Nonobservable nature of the nuclear shell structure: Meaning, illustrations, and consequences

Abstract

The concept of single-nucleon shells constitutes a basic pillar of our understanding of nuclear structure. Effective single-particle energies (ESPEs) introduced by French and Baranger represent the most appropriate tool to relate many-body observables to a single-nucleon shell structure. As briefly discussed in [T. Duguet, G. Hagen, Phys. Rev. C {\bf 85}, 034330 (2012)], the dependence of ESPEs on one-nucleon transfer probability matrices makes them purely theoretical quantities that "run" with the non-observable resolution scale $\lambda$ employed in the calculation. Given that ESPEs provide a way to interpret the many-body problem in terms of simpler theoretical ingredients, the goal is to specify the terms, i.e. the exact sense and conditions, in which this interpretation can be conducted meaningfully. State-of-the-art multi-reference in-medium similarity renormalization group and self-consistent Gorkov Green's function many-body calculations are employed to corroborate the formal analysis.
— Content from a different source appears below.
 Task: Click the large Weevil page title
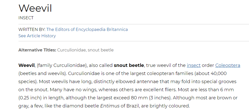(35, 8)
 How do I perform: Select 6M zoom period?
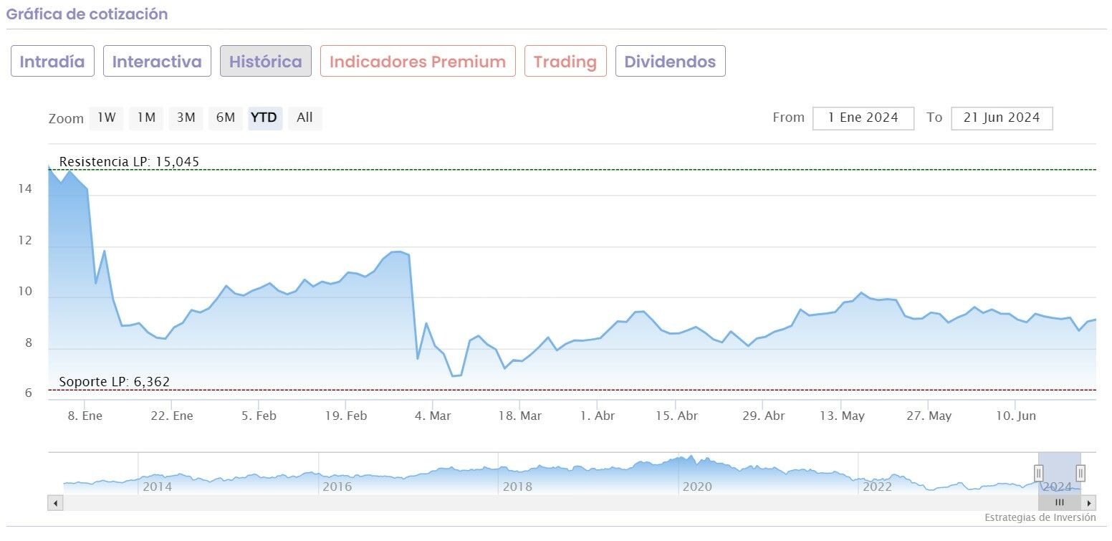tap(225, 118)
This is done by comparing the behavior of several observables and of non-observable ESPEs (and spectroscopic factors) under (quasi) unitary similarity renormalization group transformations of the Hamiltonian parameterized by the resolution scale $\lambda$. The non-observable nature of the nuclear shell structure, i.e. the fact that it constitutes an intrinsically theoretical object with no counterpart in the empirical world, must be recognized and assimilated. Eventually, practitioners can refer to nuclear shells and spectroscopic factors in their analyses of nuclear phenomena if, and only if, they use consistent structure and reaction theoretical schemes based on a fixed resolution scale they have agreed on prior to performing their analysis and comparisons.